The following procedure describes how to install the app.

  1. Sign in to your Atlassian site as the administrator.

  2. Choose Settings, and choose Apps.

  3. If directed to the marketplace page, choose Find new apps. If directed to the apps page, choose Explore apps, and then search for AWS Security Hub for Jira Cloud. Then choose Get it now.

2. Create a project

This step is required if you haven't created a project. For information about how to create a project, see Create a new project in the Jira Cloud Support documentation.

Requirements for creating a project

Make sure to do the following when creating a new project.

  • Choose Software development for the project template.

  • Choose Company-managed for the project type.

  • Make a note of the project key.

3. Add your software development projects to the AWS Security Hub for Jira Cloud app

The following procedure describes how to add your software development projects to the Security Hub for Jira Cloud app.

  1. Sign in to your Atlassian site as the administrator.

  2. Choose Settings, and choose Apps.

  3. From the list of apps, choose AWS Security Hub for Jira Cloud.

  4. Choose the Connector settings tab.

  5. Under Projects enabled, choose Add Jira Project.

    1. From the dropdown, choose Add all, or select a project. Repeat this part of the step if you want to add more than one project, but not all projects.

    2. Choose Save.

You can verify which projects have been successfully installed from the Installation Manager tab. You can also verify configurations for fields, screens, statuses, and workflows from the Installation Manager tab.

Note

You can choose the Installation Manager tab to verify all of the projects you selected were installed successfully.

For additional information regarding Jira Cloud, see Jira Cloud resources on the Altlassian website.

Recommendations

The following are recommendations to consider before configuring an integration for Jira Cloud.

  • Create a dedicated system account in Jira Cloud.

  • Use one system account per Jira Cloud instance.

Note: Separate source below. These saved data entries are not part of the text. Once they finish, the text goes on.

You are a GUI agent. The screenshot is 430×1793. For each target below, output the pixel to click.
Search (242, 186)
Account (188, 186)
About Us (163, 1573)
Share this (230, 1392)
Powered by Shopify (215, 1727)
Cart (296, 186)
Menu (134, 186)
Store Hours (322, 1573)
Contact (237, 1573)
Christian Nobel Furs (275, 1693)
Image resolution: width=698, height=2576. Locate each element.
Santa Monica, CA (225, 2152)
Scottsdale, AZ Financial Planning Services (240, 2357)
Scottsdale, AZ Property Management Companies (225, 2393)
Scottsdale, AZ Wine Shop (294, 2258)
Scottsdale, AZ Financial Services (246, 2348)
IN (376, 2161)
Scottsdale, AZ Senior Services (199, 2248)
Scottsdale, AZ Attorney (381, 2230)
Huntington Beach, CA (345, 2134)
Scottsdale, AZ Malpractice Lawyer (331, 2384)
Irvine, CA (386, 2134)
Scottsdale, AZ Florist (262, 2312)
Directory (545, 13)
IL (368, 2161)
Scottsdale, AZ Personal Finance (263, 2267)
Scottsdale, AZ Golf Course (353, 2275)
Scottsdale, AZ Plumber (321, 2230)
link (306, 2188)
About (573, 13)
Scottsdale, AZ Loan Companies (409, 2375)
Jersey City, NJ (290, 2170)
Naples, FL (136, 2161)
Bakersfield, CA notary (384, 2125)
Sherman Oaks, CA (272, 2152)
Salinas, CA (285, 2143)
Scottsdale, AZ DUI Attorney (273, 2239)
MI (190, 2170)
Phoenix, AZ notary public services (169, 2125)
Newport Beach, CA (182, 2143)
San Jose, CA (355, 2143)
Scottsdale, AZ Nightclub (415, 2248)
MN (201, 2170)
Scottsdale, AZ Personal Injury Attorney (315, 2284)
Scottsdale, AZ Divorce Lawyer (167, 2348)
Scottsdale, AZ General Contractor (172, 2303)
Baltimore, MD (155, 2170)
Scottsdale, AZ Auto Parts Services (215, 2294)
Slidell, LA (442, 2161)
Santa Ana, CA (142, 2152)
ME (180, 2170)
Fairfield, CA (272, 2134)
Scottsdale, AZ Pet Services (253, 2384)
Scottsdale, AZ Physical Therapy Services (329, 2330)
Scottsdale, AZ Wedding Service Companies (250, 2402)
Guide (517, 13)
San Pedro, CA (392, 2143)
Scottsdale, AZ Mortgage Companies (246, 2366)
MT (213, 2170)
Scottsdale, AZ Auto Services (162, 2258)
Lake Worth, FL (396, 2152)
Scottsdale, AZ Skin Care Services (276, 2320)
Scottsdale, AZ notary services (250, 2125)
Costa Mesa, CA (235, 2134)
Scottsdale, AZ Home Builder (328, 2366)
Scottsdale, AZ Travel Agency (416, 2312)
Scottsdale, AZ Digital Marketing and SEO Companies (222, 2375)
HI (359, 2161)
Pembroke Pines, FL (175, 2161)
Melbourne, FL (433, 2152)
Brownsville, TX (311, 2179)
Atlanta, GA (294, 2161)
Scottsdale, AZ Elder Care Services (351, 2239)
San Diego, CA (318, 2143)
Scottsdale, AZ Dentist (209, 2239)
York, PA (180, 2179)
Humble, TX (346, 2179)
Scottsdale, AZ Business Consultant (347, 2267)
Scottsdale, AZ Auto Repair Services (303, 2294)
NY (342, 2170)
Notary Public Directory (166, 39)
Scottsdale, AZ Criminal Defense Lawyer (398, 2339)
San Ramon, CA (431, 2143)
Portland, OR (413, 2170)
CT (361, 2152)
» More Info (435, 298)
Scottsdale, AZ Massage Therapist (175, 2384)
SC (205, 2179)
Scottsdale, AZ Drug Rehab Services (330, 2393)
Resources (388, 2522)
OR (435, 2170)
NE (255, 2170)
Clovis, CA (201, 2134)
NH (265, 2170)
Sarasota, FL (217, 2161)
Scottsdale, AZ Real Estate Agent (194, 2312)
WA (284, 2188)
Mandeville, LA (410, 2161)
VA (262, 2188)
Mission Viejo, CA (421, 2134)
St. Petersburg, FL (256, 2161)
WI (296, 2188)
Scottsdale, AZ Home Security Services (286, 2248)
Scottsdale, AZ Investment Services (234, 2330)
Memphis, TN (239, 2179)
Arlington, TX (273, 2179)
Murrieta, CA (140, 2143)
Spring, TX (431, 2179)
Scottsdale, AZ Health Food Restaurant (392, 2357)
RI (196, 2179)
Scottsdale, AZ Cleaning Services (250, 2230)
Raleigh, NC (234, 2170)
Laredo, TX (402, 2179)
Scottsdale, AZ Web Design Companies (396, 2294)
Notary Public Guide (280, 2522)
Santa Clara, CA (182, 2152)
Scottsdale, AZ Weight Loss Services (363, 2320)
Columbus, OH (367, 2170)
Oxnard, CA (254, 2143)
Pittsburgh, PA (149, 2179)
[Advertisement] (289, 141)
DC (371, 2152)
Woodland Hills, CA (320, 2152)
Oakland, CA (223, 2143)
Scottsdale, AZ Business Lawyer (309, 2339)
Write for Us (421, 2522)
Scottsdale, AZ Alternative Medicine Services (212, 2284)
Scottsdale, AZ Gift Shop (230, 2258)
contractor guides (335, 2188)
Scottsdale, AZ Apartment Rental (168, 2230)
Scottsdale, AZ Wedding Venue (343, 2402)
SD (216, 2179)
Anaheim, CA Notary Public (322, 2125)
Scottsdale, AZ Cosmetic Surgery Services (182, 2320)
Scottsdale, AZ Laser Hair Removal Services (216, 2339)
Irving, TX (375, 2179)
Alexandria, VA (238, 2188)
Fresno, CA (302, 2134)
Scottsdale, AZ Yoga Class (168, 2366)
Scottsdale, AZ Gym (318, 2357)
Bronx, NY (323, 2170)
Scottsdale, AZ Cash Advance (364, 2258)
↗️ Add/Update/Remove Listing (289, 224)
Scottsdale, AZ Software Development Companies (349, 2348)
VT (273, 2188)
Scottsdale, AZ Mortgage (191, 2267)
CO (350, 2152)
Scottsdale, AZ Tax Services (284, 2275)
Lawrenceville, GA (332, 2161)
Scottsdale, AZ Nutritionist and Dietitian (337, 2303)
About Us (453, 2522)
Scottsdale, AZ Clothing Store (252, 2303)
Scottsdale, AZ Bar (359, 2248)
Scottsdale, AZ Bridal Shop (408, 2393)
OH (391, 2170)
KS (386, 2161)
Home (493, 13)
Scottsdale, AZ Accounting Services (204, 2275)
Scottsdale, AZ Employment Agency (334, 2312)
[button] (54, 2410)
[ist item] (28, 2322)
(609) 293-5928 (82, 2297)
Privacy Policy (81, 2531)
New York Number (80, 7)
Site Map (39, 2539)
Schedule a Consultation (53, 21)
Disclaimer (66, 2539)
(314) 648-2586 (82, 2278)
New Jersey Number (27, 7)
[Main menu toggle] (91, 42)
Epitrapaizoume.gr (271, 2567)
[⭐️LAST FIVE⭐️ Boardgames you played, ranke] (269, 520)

Configure an integration for Jira Cloud

Security Hub automatically creates issues in Jira Cloud. This integration allows you to send Security Hub findings to Jira Cloud, so you can manage them as part of your operational workflows. For example, you can assign ownership to issues that need investigation and remediation. You must complete the following procedure for each of your Jira Cloud projects that you want to send Security Hub findings to.

Note

When you create a Jira Cloud connector, you are redirected from the current AWS Region to "https://3rdp.oauth.console.api.aws", so you can complete the connector registration. Afterwards, you are returned to the AWS Region where the connector is being created.

To configure an integration for Jira Cloud

  1. Sign in to your AWS account with your credentials, and open the Security Hub console at https://console.aws.amazon.com/securityhub/v2/home?region=us-east-1.

  2. From the navigation pane, choose Management, and then choose Integrations.

  3. Choose Add Jira Cloud.

  4. For Details, enter a unique and descriptive name for your integration, and determine whether to enter an optional description for your integration.

  5. For Security settings, decide how to encrypt your Jira Cloud credentials in Security Hub. If you choose Service owned key, an AWS owned key is used to encrypt your data. If you choose Customized key, you must enter the ARN for an existing customized key, or create a new key by choosing Create an AWS KMS key. For information about how to create an KMS key, see Create a symmetric encryption KMS key .

    Note

    You cannot change these settings once you complete this configuration. However, If you choose Customized key, you can edit your customized key policy at any time.

  6. (Optional) For Tags, create and add a tag to your integration. You can add up to 50 tags.

  7. For Authorizations, choose Create connector and authorize. A pop-up appears where you choose Allow to complete the authorization. After you complete the authorization, a check box appears letting you know the authorization was successful.

  8. For Configurations, enter the Jira Cloud project ID.

  9. Choose Complete configuration. After you complete the configuration, you can view your configured integrations in the Configured integrations tab.